Hi. Newbie here I’m looking into using this software to scan and organize the mound of paperwork that perpetually grows on my desk. I’ve played around with the demo and I’m able to use my Canon MX700 printer scanner along with ExactScan Capture to scan documents into DTP Office. Right now I’m using it mostly for bills I’m paying. Instead of manually writing “paid” on a paper bill and throwing it onto one of the 9 boxes in my closet, I’d like to scan it, store it in DTP, shred/recycle the original and have it marked as paid in DTP along with searchable “fields” showing the amount paid, date due, date paid, name of vendor etc. Can this type of workflow be automated more or less in DTP Office?
There are a number of ways to approach those objectives, although not with ‘searchable fields’ added to the PDF.
A bill that has not yet been paid might be flagged, labelled or tagged as such. When I pay a bill by check, I’m in the habit of scanning the check and/or receipt. Within the database I can then merge the bill PDF and the check/receipt PDF into a single document and remove the marker (Flag, Label or Tag) for an unpaid bill.

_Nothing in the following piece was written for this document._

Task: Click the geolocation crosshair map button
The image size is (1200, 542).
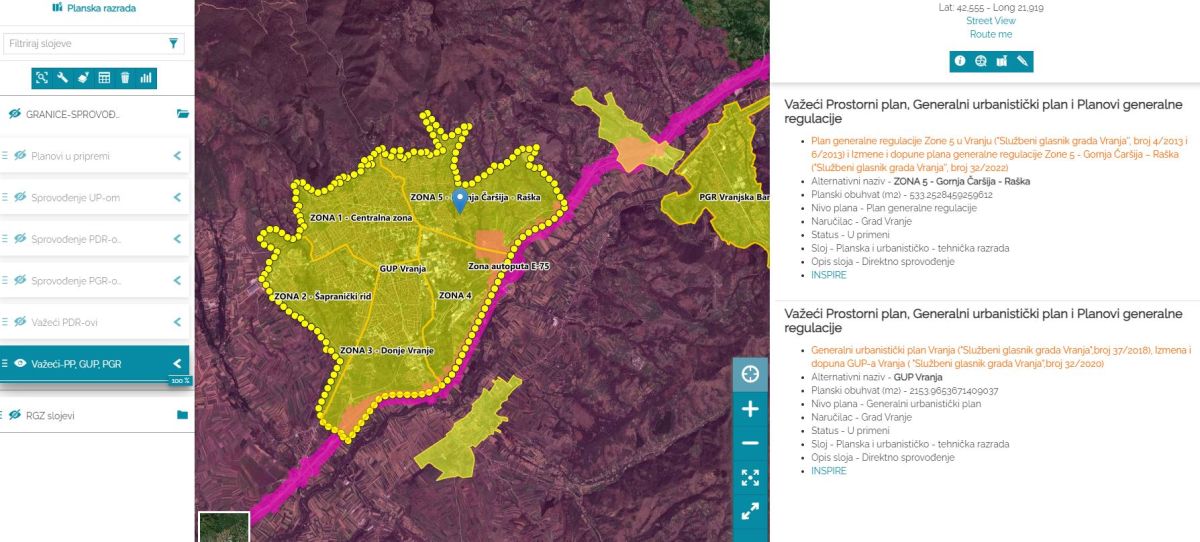Action: pos(750,374)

Another approach could be to create a rich text note that’s associated by a hyperlink to the PDF of the bill. The smart template ‘Annotation’ (based on a script) might be a model that could be modified for that purpose, with appropriate cues for information such as Vendor, Amount, Date Paid, etc. If you don’t wish to get into scripting, just lay out the format of such a rich text document and Export as Template. Now the format will be available for use.
If you do quarterly reports, you might create a Tag such as ‘2010 Qtr 2’ and apply it to your bills.

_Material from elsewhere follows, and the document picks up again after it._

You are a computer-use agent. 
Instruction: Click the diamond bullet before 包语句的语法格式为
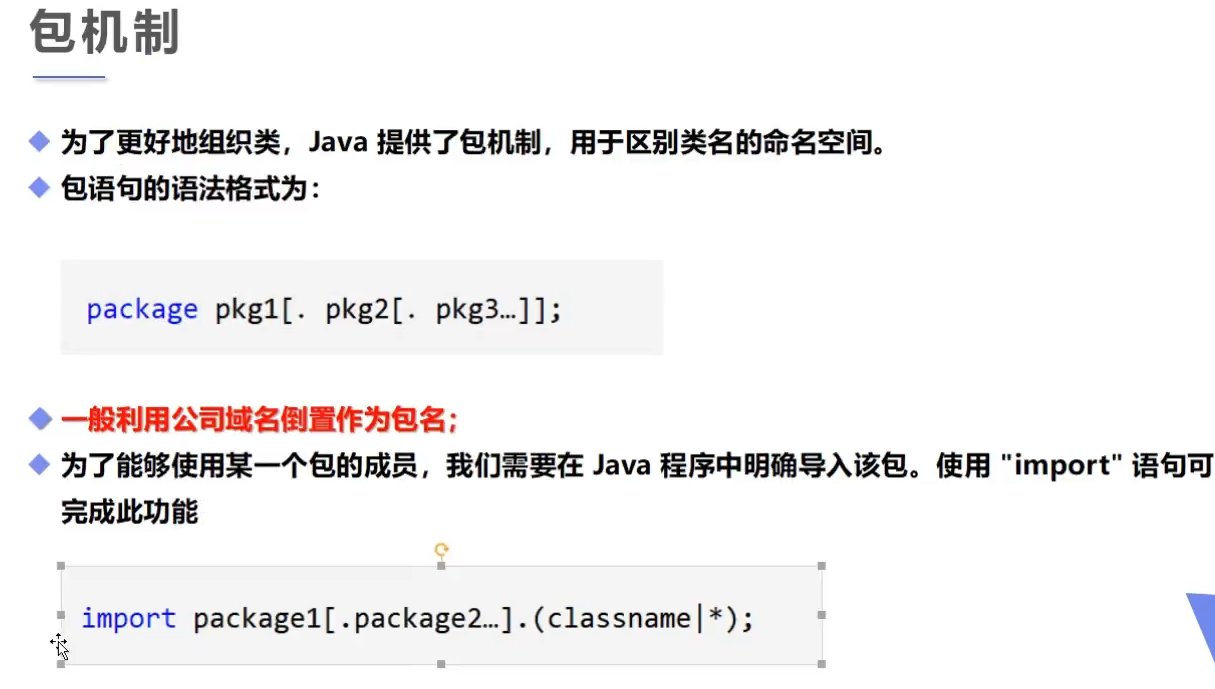(39, 187)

Still another approach might be to use Sheets. Although you cannot insert the PDF of a bill into a Sheet, you can create a column for names of bills stored in your database, and use the Lookup command (Command-/) to automatically create a new Search window with that name already entered, then press Return to display the bill in the results list. Sheets will allow you to compute totals, and can be exported and read by Excel or Numbers.
As the legendary Senator Russell Long used to say, “There are more ways to kill a cat than by stuffing it with butter.”
Experiment a bit and work out a systematic approach that will meet your needs. DEVONthink will not only allow you to reduce the paper stored in those 9 boxes, it will allow you to find and use the information when you need it.
OK, thanks. I guess I need to get away from the searchable fields on a PDF concept and think more in terms of scanning (I guess OCR isn’t even really necessary in that case?) and tagging the PDF or attaching some kind of note/template to it that is then searchable…
Can either a note or annotation or something that can be attached to a PDF have its own custom fields created by a template? In other words can I have some template that I can attach to a PDF that would contain fields like Vendor, Date Due, Date Paid, Amount Paid etc,?
Not “fields” in the sense of distinct database entities. I’m talking about text in a rich text note.
Example: Create a template note that has the following ‘cue’ strings:
Insert Item Link to the PDF
"Billed to "
"Due Date "
"Invoice Date "
"Date Paid "
Now I select that note and choose File > Export > as Template and store it as a template.
Now a bill arrives. I scan and OCR the bill to produce a searchable PDF. I open the appropriate template and copy information from the PDF and paste it into the relevant cue areas:
Use a convention for document Name such as VendorName InvoiceNumber.
Insert Item Link to the PDF
“Item Backpack rocket engine #1204”
“Billed to Wile E. Coyote”
“Vendor Acme Fireworks”
“Invoice Date 20100204”
“Due Date 20100304”
"Date Paid "
“Comments Strap on backpack and ignite rocket to run faster than the Roadrunner”
Why the quotation marks? If I select the entire string including the quotes (a triple-click will select the entire paragraph) and press Command-/, the string will be entered as a phrase query in a new Search window. Press Return and all documents that contain that exact string will be displayed in the results. Example: I can quickly find all the bills from Acme Fireworks by a search for “Vendor Acme Fireworks”.
Why the date expressed as YYYYMMDD? I can search for all the bills for 2010 by searching for Invoice Date 2010*. Or all the bills due in March, 2010 by searching for Date Due 201003*.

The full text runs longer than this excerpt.